Our featured animal this month has no common name. It is certainly a common insect in our yard, and I see this species all summer long. A member of the family Coreidae, in the suborder Heteroptera (true bugs), Hypselonotus punctiventris falls into a category that is usually called leaf-footed bugs, squash bugs, or coreid bugs. The first two descriptors do not fit this species because the adults do not have leaf-like legs nor do they feed on squash plants. To call it a coreid bug does little to distinguish it from the 2,000 or so other species in the same family, but will have to suffice. Besides discovering the species' name, I was unable to find any information at all about this creature. The only good source for identifying it was a catalogue of Central American insects, so Austin is probably in the northernmost area of its range.

The individual pictured is a nymph. True bugs develop through gradual metamorphosis, which does not include a pupa, like butterflies or beetles. The eggs hatch into tiny nymphs. As these grow, they shed their skin five times. Each of the five growth stages of the nymph is called an instar. The fifth molt produces the adult, or imago. Sometimes the nymphs of bugs look so different from the adults that it is hard to identify them. I've seen enough of these distinctive coreid bugs, though, to recognize them through their entire development. I'm almost certain that the photograph above is a third instar. I've taken photos of two stages larger and more developed than this one and also the smaller second instar. A very curious thing about these nymphs is that the second and third instars have extra thick, long antennae. I've sometimes mistaken them for the legs of jumping spiders at first glance, especially when the bugs are hiding by flattening out against a leaf. This could be a useful mimicry device, or just coincidence, but the fourth instar has antennae no bigger than the previous stage (and so relatively much smaller), and the fifth instar has thin antennae like the adults. There is a small plant bug (in a different family but still in the same order) with bright markings that guards its even more brightly colored young as they feed on buds and seed pods in our garden. The nymphs of our featured coreid bug are quite similar in both color and size to the adults of that other insect.
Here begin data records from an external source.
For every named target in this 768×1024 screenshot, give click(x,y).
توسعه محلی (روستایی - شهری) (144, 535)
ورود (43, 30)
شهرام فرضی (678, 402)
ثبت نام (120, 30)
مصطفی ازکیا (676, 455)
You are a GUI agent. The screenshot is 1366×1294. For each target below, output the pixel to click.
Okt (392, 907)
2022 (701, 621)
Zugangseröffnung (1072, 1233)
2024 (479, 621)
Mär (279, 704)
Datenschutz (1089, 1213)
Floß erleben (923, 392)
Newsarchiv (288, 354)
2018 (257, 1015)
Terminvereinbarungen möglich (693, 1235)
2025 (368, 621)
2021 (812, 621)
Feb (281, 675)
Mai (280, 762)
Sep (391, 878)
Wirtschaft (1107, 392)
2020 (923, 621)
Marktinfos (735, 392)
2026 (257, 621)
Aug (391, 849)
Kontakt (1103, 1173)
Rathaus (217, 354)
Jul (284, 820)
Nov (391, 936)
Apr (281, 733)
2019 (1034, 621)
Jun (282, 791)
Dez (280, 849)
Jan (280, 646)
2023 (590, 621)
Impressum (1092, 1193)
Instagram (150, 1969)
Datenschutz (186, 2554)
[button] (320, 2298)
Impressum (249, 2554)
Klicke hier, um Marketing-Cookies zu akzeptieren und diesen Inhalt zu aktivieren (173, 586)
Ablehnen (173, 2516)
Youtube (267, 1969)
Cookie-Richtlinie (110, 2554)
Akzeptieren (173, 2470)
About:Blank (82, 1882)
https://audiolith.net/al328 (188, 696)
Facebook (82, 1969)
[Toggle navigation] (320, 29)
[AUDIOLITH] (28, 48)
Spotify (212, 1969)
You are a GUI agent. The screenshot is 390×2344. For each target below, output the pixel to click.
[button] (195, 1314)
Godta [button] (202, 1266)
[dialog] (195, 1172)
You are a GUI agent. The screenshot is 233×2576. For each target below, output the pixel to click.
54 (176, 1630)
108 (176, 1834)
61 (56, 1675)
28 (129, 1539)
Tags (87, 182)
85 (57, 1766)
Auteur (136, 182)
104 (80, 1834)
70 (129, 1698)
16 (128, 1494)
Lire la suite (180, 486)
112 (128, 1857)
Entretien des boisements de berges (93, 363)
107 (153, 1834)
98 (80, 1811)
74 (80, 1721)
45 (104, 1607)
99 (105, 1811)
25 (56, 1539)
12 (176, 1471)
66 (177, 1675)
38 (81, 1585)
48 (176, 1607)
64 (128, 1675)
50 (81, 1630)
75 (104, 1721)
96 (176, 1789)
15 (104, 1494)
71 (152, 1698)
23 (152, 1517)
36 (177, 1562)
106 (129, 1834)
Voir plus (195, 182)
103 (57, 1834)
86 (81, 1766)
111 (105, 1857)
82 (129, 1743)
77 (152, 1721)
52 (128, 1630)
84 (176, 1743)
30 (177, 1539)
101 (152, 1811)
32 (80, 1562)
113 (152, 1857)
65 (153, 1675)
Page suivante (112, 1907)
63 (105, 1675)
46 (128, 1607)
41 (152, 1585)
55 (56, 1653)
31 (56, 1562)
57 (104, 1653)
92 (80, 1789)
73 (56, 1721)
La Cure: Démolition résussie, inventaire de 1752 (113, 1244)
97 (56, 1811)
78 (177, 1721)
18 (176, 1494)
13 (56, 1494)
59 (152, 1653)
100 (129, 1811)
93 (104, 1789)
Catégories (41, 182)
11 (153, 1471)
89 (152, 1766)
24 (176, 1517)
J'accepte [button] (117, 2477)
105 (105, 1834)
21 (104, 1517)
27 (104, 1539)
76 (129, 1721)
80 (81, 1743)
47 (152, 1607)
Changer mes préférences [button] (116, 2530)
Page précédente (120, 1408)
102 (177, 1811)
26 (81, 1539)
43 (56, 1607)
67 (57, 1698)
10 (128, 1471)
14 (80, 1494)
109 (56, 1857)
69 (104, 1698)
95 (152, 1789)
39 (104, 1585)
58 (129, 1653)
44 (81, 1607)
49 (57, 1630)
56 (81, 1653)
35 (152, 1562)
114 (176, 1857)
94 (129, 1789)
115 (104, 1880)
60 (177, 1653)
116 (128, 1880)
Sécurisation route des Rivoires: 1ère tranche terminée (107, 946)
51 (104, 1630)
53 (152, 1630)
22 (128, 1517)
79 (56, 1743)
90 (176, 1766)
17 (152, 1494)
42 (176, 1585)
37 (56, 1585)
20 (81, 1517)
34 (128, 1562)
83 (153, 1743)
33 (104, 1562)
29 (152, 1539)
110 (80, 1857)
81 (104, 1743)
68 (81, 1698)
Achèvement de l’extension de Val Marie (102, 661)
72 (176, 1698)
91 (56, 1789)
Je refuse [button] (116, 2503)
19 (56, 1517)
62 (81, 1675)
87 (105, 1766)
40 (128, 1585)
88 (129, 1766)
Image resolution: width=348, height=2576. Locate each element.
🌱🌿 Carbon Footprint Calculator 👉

Most coreid bugs in our area, and there are quite a number of species, are dull colored, but this bug is a work of art. The ½ inch long adults retain the striped legs of the nymphs and also have tan, pink, and brown stripes on their bodies and wings. When they fly, their exposed backs reveal a flash of bright red. This is probably where the species name punctiventris comes in: puncti = stabbed, ventris = abdomen. Males are slightly more colorful than females. The insects feed on leaves and buds of various plants, sucking the juices. Because they don't occur in large numbers, they have never caused any damage to our gardens and so are just an interesting addition to our backyard fauna. Coreid bugs are known for producing strong scents, but I've never disturbed these enough to experience this first hand. It is quite probable that this species is exceptionally distasteful and advertises the fact to predators with its gaudy colors. The reason for its obscurity in field guides and other information sources remains a mystery. Such a pretty, interesting, and common insect should surely have drawn more attention from local naturalists.